Frequently I am asked about the qualifications of a safety professional, what makes a good leader and what it takes to work safely. My answer to each question is the same – you must get really good at asking and understanding “why.” At a minimum, you must ask and understand why rules, procedures and work methods are in place; why performance, behavior and results are occurring; and why past events, incidents and errors happened.
If you become really good at asking and understanding “why” in those areas, you will be able to employ human performance (HP) principle five, which states that events can be avoided through an understanding of the reasons why mistakes occur and application of lessons learned from past events or errors. This principle reminds me of an adage most of us have heard before: Fool me once, shame on you, fool me twice, shame on me. It also reminds me of a definition of insanity – doing the same thing over and over and expecting different results. I like to summarize HP principle five by saying simply, “‘Why’ works.”

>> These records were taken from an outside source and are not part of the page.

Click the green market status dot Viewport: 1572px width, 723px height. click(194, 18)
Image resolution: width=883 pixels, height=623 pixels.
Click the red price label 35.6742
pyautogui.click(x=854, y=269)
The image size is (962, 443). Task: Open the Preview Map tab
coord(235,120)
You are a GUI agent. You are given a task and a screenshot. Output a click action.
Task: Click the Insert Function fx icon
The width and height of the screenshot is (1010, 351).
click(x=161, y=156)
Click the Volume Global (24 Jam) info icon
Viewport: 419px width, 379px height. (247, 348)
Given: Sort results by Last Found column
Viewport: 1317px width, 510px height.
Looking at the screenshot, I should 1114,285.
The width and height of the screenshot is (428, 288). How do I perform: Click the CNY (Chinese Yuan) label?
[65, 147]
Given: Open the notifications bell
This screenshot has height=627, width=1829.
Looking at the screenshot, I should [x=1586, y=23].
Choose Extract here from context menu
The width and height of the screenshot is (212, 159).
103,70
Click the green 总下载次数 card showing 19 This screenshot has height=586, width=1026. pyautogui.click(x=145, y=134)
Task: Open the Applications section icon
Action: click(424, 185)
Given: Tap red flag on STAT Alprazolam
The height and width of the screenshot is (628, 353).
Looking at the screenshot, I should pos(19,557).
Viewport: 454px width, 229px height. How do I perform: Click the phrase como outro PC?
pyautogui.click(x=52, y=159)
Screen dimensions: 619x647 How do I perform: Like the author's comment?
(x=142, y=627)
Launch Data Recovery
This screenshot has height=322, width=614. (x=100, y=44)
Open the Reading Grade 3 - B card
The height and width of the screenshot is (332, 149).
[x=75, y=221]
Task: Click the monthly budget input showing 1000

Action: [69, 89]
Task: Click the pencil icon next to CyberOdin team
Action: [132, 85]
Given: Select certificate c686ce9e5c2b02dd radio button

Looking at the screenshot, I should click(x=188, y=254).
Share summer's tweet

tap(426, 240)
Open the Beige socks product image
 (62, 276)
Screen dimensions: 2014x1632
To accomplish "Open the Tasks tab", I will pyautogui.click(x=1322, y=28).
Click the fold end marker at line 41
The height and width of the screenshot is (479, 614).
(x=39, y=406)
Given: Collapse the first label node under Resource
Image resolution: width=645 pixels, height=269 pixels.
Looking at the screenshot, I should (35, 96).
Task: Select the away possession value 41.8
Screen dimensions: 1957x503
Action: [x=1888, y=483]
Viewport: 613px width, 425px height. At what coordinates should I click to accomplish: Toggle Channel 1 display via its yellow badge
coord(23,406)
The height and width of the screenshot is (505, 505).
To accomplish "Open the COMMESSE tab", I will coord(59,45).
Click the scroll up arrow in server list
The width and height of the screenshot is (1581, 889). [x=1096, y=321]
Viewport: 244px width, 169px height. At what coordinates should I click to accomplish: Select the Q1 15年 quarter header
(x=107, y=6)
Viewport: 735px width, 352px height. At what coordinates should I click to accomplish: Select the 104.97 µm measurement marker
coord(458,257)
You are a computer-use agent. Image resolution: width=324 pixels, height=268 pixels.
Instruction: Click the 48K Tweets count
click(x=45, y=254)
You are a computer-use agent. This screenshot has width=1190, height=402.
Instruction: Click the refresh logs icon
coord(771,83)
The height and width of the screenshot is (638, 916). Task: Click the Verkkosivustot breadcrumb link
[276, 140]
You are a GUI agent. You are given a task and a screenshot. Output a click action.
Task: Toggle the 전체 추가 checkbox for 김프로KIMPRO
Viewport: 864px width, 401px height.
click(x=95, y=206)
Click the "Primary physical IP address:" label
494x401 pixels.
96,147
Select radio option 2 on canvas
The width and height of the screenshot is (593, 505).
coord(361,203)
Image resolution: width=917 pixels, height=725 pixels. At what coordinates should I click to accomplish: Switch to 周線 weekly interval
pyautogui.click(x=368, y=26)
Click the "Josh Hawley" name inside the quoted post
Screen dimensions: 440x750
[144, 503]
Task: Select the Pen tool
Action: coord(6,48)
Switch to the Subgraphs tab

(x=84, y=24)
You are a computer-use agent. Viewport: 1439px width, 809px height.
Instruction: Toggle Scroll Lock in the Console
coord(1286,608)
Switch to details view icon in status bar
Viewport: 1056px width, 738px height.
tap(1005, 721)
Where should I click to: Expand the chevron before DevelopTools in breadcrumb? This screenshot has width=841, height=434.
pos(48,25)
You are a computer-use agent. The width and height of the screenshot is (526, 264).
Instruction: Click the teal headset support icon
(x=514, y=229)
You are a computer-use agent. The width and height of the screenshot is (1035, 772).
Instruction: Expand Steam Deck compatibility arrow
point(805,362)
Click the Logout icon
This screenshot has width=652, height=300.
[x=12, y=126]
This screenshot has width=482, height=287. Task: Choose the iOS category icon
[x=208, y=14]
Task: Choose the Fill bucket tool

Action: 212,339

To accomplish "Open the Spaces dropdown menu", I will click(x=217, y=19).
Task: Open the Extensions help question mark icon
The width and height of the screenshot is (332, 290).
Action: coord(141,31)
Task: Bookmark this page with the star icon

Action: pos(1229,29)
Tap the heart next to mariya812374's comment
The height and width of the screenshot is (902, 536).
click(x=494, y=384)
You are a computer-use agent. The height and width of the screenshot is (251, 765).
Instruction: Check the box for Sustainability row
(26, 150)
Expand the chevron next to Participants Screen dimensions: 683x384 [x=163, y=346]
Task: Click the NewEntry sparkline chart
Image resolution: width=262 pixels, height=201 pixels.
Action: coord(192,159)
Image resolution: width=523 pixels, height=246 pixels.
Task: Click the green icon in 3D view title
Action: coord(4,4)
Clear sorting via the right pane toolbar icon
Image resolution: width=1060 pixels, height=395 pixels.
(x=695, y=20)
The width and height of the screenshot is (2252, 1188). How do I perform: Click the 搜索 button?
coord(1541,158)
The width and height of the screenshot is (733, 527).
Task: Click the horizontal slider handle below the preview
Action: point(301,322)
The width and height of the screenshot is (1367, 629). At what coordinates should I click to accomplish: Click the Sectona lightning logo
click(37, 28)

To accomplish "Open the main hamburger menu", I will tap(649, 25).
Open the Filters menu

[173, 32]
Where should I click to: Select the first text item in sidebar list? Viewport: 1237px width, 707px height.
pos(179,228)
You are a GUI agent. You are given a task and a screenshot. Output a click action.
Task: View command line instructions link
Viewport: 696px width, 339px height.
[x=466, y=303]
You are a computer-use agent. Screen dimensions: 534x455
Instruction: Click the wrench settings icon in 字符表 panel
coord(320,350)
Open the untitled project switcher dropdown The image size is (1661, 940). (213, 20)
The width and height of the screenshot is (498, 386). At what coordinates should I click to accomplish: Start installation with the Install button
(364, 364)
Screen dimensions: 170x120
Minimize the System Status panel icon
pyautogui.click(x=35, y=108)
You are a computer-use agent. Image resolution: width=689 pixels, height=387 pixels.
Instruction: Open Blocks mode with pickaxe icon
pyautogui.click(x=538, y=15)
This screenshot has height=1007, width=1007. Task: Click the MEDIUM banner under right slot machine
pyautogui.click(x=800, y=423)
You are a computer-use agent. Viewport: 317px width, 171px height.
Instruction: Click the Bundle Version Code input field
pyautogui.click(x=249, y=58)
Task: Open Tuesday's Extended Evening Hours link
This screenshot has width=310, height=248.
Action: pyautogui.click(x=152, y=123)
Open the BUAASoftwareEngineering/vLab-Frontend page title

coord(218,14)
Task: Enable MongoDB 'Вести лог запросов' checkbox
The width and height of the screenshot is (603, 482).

Not long ago, my son was trying to park a golf cart in the cart shed. He got upset because he was in a repeated cycle of turning too early, almost hitting the shed, backing up and trying again. I let him go through that cycle of repeating the same mistake a few times and then calmly said, “Try again, but do something different this time.” He tried again and still turned too early but improved. The next time he turned too late. After a few more tries, he finally got the cart in the shed without hitting anything.
He got the cart in the shed because, without knowing it, he used HP principle five. He shifted from expecting a different outcome with the same behavior to understanding why the situation was occurring and trying something different until he achieved his desired outcome. Now, he applies the lessons he learned and usually parks the cart successfully on his first try.